Problem statement: Scan the records below, and wherever a line has the word "checkmark", pull it out.
[Opening Records provided section]
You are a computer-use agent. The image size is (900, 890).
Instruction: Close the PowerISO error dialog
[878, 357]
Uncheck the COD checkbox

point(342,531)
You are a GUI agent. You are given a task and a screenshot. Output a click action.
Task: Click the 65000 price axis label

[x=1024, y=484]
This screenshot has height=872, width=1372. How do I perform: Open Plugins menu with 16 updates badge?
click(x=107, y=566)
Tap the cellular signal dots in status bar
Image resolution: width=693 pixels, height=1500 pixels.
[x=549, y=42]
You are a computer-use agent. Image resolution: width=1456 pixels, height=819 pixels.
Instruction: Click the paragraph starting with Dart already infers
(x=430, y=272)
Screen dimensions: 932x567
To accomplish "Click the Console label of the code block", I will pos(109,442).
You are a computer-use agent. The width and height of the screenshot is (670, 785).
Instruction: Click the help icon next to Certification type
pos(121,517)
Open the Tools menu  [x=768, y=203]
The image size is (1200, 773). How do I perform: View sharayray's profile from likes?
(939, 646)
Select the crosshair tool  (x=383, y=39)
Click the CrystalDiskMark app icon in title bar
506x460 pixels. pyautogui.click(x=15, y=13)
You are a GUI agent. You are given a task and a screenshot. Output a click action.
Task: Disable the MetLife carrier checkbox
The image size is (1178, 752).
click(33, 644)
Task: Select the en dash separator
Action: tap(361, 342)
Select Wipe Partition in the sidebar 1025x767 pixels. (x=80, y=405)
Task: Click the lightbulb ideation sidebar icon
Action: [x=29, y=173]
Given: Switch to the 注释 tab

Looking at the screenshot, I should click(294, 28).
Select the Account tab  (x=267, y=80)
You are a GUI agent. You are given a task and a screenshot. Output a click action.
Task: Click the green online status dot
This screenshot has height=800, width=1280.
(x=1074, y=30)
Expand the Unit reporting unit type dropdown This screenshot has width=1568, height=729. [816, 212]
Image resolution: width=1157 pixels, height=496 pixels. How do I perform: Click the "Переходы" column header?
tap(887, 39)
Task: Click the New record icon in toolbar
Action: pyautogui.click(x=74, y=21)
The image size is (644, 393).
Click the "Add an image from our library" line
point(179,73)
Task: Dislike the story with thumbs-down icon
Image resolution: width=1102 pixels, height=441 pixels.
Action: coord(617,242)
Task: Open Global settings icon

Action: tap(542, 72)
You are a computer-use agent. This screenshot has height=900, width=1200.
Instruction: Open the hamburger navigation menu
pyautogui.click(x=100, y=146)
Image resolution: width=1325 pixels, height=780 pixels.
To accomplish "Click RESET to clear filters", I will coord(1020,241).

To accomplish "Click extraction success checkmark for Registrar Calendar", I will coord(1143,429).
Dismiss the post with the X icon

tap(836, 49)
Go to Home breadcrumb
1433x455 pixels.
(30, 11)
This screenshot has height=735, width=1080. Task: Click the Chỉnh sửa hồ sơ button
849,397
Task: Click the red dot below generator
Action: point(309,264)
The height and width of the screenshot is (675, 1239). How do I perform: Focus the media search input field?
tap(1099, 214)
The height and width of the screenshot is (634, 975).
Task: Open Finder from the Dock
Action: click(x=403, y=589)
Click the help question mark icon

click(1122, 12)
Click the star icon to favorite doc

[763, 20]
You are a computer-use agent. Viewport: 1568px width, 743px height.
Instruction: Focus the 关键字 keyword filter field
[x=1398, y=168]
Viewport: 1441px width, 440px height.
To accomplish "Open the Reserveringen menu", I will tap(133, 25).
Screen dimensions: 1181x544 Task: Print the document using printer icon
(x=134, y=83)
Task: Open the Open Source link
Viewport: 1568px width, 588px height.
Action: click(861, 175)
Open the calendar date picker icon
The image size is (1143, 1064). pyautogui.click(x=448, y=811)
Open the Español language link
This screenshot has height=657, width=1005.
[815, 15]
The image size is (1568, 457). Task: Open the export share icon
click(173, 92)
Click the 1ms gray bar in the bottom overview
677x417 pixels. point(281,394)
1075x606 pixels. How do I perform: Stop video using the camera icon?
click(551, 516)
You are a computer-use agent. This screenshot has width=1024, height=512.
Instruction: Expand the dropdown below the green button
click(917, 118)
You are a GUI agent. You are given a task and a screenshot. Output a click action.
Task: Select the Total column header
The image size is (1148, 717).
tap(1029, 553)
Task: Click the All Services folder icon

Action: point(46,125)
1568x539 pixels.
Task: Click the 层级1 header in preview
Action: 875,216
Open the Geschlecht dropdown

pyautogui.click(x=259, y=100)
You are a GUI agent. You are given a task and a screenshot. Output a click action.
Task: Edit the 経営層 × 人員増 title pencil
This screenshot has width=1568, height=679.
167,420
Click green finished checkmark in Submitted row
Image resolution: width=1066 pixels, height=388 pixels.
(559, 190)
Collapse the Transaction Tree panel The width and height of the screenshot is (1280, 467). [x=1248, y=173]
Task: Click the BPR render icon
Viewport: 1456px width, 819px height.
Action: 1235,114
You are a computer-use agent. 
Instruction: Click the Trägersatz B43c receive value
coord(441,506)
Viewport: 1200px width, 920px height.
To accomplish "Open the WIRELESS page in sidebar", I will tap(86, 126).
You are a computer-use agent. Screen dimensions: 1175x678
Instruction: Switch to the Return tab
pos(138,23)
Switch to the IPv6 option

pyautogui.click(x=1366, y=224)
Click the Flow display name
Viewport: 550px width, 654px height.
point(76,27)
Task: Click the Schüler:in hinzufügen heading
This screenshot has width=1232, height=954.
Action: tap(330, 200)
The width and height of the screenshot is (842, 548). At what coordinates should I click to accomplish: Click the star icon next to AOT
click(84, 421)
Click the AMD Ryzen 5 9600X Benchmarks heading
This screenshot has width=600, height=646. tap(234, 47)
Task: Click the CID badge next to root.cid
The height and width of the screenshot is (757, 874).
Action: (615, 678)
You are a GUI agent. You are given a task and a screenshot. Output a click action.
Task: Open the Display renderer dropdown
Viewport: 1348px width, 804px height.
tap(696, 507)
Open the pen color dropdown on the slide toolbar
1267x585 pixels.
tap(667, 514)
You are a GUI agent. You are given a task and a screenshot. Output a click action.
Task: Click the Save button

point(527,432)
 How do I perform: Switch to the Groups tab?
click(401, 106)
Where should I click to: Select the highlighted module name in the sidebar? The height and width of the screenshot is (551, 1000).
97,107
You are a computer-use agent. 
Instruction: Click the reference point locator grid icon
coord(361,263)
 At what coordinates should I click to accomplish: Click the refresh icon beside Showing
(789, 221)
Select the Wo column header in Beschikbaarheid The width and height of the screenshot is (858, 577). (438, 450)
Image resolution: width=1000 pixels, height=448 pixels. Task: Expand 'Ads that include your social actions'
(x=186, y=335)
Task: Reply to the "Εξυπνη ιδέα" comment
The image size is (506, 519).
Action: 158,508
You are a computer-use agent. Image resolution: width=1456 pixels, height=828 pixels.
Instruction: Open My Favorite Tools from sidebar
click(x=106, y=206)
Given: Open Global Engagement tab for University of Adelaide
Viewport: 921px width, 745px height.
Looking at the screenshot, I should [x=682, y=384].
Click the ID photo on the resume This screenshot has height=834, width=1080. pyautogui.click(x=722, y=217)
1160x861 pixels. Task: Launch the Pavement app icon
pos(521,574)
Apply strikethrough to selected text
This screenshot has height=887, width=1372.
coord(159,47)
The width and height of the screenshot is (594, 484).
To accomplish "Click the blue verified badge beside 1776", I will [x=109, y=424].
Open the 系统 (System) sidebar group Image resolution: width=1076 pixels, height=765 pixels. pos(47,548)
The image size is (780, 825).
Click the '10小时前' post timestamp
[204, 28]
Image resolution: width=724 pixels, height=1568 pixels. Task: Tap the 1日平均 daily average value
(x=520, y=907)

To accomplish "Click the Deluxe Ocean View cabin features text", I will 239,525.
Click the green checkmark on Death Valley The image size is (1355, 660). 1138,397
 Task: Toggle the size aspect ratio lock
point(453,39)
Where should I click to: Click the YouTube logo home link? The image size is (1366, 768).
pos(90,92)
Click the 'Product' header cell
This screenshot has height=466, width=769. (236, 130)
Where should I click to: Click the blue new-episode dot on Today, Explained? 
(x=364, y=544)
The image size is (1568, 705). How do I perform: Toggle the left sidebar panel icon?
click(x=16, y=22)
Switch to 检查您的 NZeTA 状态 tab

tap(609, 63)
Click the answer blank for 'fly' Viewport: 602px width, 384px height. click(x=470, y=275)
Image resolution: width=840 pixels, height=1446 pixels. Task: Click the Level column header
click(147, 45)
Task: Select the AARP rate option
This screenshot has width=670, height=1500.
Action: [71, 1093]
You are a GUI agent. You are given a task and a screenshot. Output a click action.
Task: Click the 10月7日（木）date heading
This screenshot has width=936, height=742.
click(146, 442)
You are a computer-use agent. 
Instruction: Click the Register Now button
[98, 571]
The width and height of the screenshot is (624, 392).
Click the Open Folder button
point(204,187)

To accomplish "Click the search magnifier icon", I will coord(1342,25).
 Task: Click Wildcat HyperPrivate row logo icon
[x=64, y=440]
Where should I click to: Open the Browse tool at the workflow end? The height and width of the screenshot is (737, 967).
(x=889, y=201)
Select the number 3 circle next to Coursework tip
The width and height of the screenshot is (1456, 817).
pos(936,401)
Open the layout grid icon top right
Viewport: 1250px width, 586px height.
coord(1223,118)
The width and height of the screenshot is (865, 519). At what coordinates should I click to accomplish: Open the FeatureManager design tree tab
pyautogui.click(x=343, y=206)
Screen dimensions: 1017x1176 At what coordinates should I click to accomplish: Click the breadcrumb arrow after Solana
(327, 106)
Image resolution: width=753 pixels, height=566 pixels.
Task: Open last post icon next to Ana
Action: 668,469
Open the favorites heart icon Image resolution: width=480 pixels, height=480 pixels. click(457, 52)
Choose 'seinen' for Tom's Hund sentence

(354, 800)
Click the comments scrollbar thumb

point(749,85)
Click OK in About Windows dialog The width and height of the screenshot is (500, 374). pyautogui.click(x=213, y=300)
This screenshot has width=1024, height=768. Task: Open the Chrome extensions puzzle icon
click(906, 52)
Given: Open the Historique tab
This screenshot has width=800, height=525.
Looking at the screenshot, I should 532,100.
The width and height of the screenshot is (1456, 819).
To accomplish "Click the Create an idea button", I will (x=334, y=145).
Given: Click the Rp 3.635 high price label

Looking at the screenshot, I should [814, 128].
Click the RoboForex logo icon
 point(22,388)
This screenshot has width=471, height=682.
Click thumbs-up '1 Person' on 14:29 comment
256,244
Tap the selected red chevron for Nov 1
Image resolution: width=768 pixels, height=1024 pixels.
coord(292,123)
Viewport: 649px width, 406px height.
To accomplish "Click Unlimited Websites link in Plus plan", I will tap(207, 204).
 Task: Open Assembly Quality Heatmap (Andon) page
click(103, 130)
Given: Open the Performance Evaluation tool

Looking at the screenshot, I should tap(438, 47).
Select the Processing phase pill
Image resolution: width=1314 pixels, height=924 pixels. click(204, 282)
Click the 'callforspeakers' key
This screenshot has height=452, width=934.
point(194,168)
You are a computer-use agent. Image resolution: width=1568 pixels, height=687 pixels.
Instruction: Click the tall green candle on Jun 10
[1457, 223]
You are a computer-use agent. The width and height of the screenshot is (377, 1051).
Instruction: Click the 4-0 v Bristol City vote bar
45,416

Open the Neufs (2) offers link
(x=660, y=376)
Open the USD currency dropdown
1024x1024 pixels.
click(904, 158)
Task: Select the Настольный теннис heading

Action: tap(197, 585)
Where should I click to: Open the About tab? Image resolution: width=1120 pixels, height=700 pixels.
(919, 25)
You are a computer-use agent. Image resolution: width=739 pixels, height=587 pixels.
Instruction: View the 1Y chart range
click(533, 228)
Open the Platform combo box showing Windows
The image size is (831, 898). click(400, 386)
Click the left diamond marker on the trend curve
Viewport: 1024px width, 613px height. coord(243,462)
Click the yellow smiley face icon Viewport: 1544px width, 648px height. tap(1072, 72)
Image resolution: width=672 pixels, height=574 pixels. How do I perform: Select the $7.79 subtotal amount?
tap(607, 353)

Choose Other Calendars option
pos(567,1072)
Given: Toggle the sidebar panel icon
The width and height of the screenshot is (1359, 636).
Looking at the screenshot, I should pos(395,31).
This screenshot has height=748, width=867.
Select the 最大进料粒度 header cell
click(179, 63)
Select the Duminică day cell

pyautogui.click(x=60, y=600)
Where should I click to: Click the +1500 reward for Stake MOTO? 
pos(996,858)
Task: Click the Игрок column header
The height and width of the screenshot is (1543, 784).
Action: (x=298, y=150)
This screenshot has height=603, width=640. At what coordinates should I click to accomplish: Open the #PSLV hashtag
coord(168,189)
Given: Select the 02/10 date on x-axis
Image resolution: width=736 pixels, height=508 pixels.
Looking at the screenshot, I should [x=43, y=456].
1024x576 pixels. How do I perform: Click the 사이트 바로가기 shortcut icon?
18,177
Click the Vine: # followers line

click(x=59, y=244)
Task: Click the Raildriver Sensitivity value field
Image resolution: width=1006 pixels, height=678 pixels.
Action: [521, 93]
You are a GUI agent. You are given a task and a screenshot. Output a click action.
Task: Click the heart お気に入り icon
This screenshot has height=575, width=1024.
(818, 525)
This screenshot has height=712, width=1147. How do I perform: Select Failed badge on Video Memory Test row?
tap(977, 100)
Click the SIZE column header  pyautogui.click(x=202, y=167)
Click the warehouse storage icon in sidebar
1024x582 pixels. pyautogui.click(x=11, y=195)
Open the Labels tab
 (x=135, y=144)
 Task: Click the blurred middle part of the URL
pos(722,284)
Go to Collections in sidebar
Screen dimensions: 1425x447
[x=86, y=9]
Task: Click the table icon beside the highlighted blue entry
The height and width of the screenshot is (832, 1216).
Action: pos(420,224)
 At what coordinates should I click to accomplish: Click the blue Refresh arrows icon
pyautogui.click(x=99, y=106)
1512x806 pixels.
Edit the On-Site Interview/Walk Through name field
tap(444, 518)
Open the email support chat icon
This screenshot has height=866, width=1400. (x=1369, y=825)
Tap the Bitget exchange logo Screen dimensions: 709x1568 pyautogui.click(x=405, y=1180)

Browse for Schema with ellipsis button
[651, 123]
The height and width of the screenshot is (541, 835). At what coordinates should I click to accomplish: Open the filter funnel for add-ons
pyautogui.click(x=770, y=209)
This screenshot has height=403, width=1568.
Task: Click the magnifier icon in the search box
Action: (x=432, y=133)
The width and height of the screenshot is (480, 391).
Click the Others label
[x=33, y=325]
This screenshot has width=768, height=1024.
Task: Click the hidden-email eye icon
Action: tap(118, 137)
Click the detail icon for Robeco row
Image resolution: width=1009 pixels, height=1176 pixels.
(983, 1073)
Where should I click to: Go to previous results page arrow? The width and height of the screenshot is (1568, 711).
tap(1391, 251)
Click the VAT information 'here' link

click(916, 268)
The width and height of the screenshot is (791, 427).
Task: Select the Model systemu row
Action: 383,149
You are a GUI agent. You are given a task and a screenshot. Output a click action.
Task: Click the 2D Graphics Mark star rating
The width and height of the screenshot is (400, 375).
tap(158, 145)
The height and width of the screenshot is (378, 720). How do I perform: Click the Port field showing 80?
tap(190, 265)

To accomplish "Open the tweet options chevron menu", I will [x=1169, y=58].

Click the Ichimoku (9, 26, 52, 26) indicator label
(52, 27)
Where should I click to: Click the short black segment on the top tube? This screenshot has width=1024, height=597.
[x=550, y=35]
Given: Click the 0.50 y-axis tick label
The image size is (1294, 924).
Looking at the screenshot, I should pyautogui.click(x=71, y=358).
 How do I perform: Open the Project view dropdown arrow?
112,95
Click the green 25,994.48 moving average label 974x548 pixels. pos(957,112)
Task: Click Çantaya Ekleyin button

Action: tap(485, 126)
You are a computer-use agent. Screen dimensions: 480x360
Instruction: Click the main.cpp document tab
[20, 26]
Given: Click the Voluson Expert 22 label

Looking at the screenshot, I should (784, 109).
[Closing Records provided section]
Response area:
To accomplish "Click extraction success checkmark for Registrar Calendar", I will coord(1143,429).
Click green finished checkmark in Submitted row
Click the green checkmark on Death Valley The image size is (1355, 660). 1138,397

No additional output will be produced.